According to KPMG India’s Pre-Budget study, issued on Tuesday, stakeholders are demanding additional tax reforms ahead of the Union Budget 2026–2027, such as a larger standard deduction and the simplification of the income tax legislation.
The survey shows significant support for changes to safe harbour regulations and transfer pricing. About 71% of respondents preferred adjustments to the safe harbour framework, especially concerning thresholds and margins for different business types. The government should raise the paperwork requirement from ₹1 crore to ₹5 crore and establish a minimum threshold for the applicability of transfer pricing regulations, according to nearly three-fourths of those surveyed.
73% of respondents wanted the standard deduction for salaried taxpayers to be significantly increased under the new tax regime. The budget is set at ₹75,000. Thirty-four per cent of respondents expect the reinstatement of a reduced tax rate regime for manufacturing, while more than half support the introduction of specialized, sector-specific incentives. This is particularly important as many income tax advantages have either expired or are nearing their expiration dates.
To provide long-term tax certainty, the study also found that 51% of participants sought a safe harbour for International Financial Services Centre (IFSC) arrangements. Consolidation of rate categories under TDS and TCS, as well as rationalization of assessment, litigation, and capital gains taxation, have also been identified as crucial areas in need of more reform.
Concerns about resolving disputes were also raised. Nearly half of the respondents claimed that the current procedures for peaceful dispute resolution were not producing the desired results.

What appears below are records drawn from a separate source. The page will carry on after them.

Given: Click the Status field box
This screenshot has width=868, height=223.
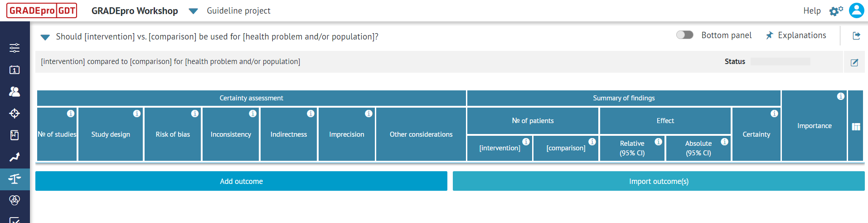Looking at the screenshot, I should [x=780, y=62].
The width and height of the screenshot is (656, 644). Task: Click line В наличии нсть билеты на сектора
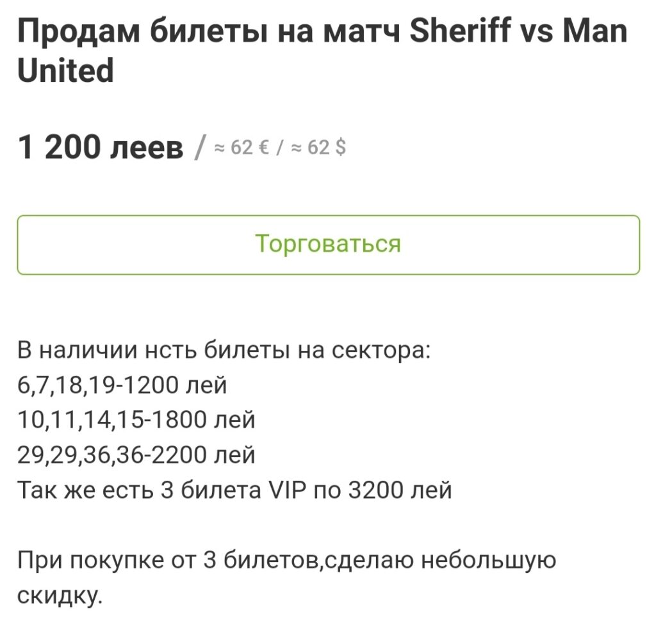[x=224, y=350]
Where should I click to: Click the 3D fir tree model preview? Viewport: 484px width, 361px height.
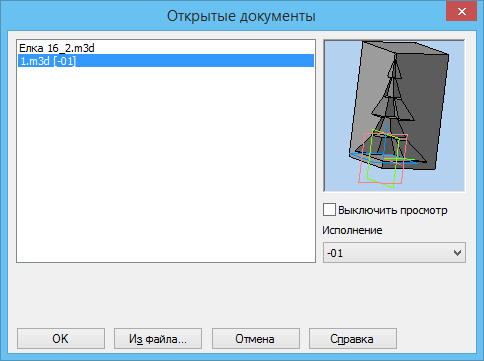coord(394,116)
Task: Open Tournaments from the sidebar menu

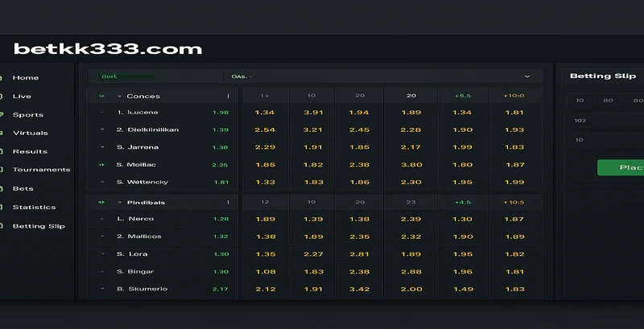Action: tap(41, 170)
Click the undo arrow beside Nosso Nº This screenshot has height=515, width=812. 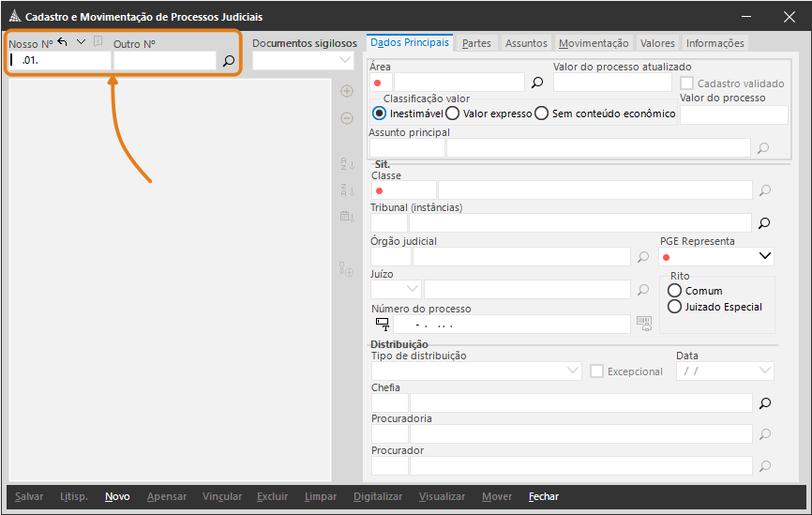coord(63,42)
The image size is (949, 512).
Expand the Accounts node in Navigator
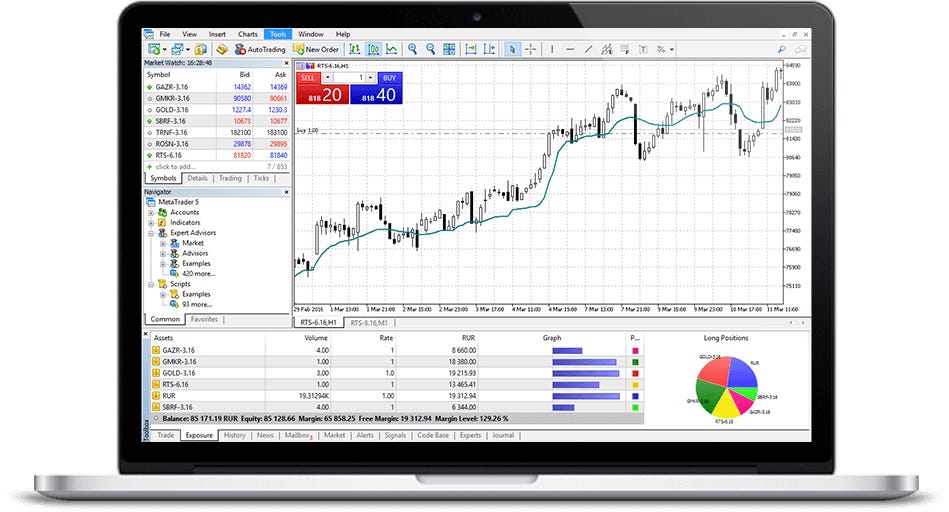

Roughly 52% of respondents demanded a specified deadline for the mandatory disposition of appeals at the commissioner of income tax level.
In response to the results, Sunil Badala, Partner and National Head of Tax at KPMG in India, stated that despite recent initiatives that have increased discretionary incomes and consumption, stakeholders still anticipate significant reforms and incentives.
More than 100 C-suite executives and senior executives from a variety of industries, including consumer markets, healthcare, technology, financial services, and life sciences, participated in the study.
More than 100 C-suite executives and senior executives from a variety of industries, including consumer markets, healthcare, technology, financial services, and life sciences, participated in the study.